By Assemblyman Brian Kolb
Each year, citizens take the month of February to honor the many achievements of African-Americans. I am grateful for the tremendous breakthroughs that African-American entrepreneurs, inventors and scholars have given the world. I would like to highlight the many African-American role models we have in education and industry.

Dr. King’s dream
In 1963, Dr. Martin Luther King Jr. spoke as a civil rights leader and as a father in his famous “I Have A Dream” speech. Dr. King said, “We can never be satisfied as long as our children are stripped of their selfhood and robbed of their dignity by signs stating ‘For Whites Only.’” He also said, “I have a dream that my four little children will one day live in a nation where they will not be judged by the color of their skin but by the content of their character.”

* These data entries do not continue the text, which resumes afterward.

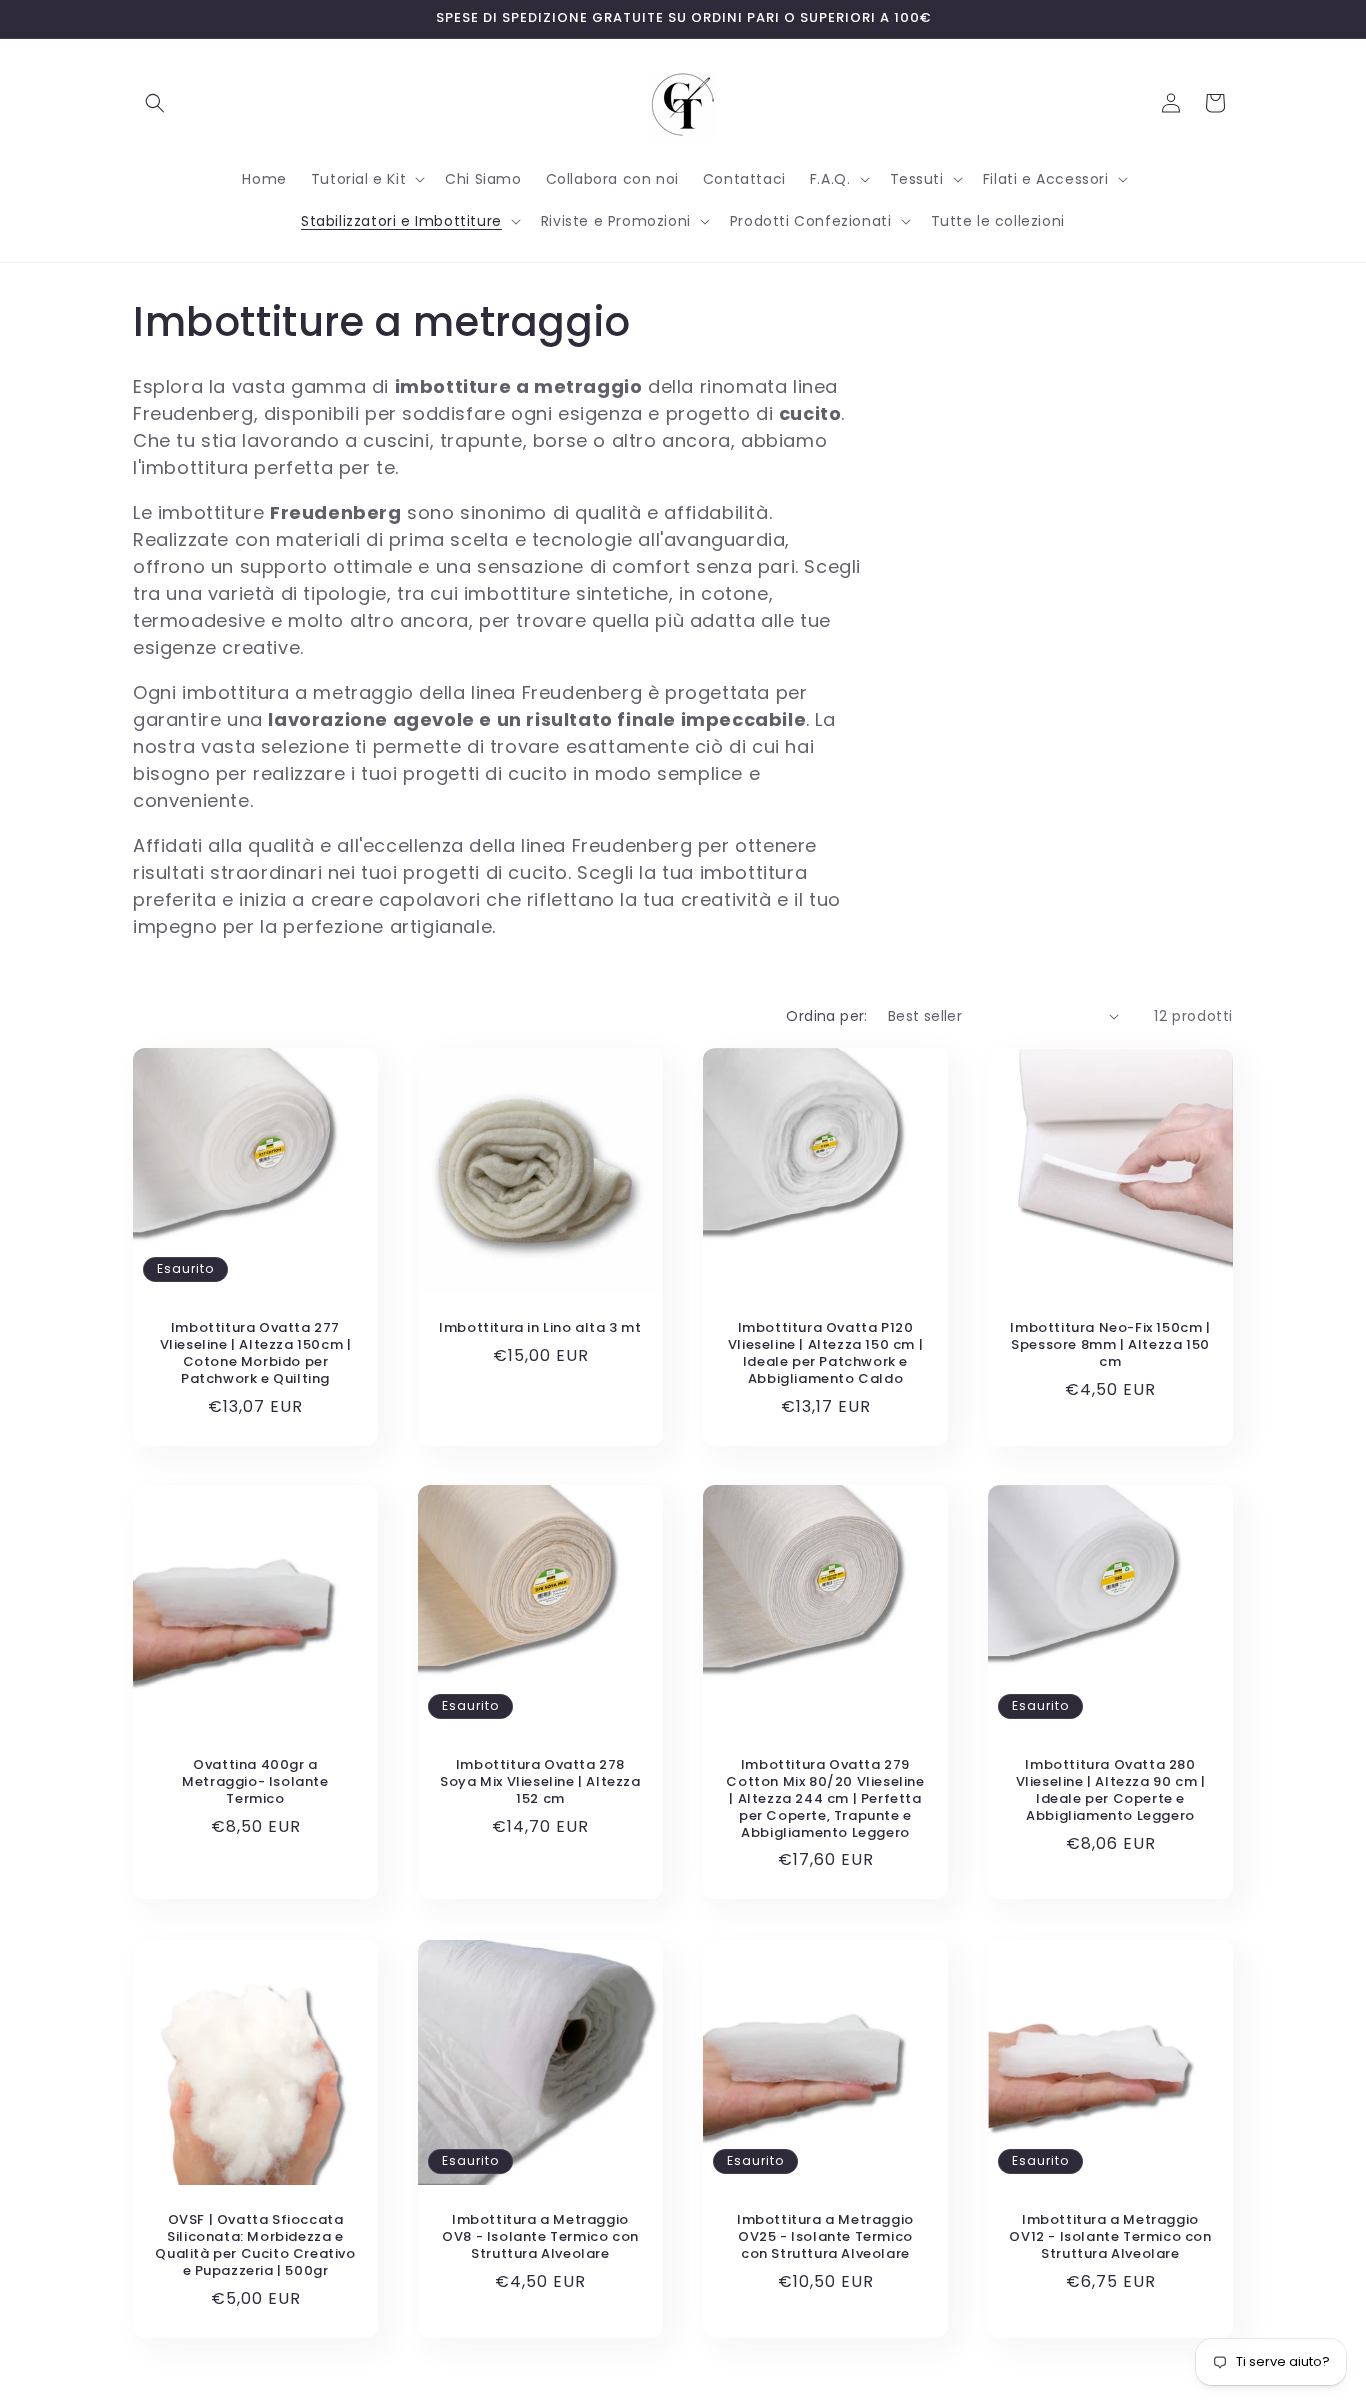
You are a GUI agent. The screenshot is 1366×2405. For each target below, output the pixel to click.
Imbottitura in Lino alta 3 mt (540, 1328)
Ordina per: (826, 1016)
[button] (155, 103)
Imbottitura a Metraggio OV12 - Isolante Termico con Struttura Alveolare (1110, 2237)
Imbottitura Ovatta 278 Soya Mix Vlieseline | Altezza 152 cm (540, 1782)
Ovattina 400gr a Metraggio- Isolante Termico (255, 1782)
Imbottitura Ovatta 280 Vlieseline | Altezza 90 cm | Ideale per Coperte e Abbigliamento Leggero (1111, 1791)
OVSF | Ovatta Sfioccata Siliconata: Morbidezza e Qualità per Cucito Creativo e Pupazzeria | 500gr (255, 2246)
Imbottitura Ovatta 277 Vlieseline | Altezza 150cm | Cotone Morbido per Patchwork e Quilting (256, 1354)
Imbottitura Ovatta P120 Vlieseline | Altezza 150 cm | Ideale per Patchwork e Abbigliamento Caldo (825, 1354)
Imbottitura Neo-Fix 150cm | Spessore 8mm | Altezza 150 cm (1110, 1345)
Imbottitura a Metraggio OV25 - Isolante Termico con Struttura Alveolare (825, 2237)
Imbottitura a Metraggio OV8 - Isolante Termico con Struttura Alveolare (540, 2237)
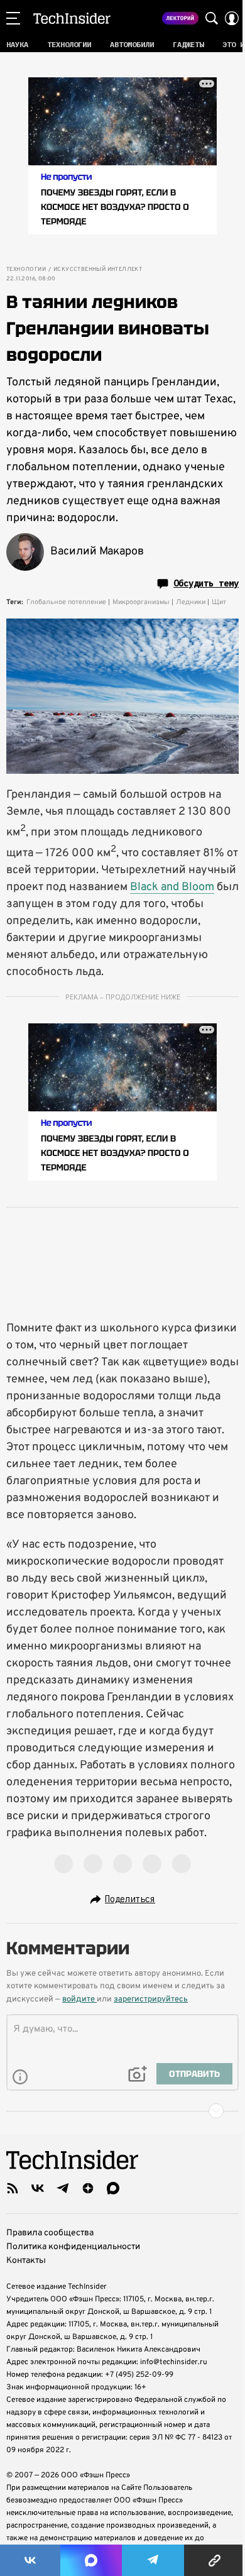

In the year 2011, our nation firmly believes that slavery and segregation were wrong and immoral as they systematically victimized our own citizens and prevented all Americans from realizing their inalienable rights to life, liberty and the pursuit of happiness. Civil rights leaders showed tremendous personal and moral courage, helping America keep its “eye on the prize.” Despite our nation’s impressive progress, each of us has a responsibility to continue working towards fulfilling Dr. King’s dream of a nation that judges its citizens by the content of their character.

Shaping our world
African Americans have truly made the world we live in today, helping Americans live longer lives, take advantage of technology and explore beyond our own planet. The following are just a few of many, many examples:

Otis Boykin invented electronic control devices for IBM computers and the control unit for a pacemaker. George Carruthers, a member of the National Inventor’s Hall of Fame, invented the far ultraviolet electrographic camera, used in the 1972 Apollo 16 mission. Engineer Lonnie G. Johnson, worked for NASA but is beloved by kids for one of his inventions: the “Super Soaker” water gun!

Local connections
Our greater community has a strong connection to two well-known African American leaders: Frederick Douglass and Harriet Tubman. Douglass, who is buried in Rochester’s Mount Hope Cemetery, was the great reformer, writer, speaker and statesman who emerged as a leader of the abolitionist movement and is widely considered one of America’s foremost intellectuals. Harriet Tubman, who lived in Auburn, was a former slave who became an abolitionist of unimaginable courage and fortitude as one of the “conductors” of the Underground Railroad. Tubman made 13 trips to the South rescuing 70 slaves.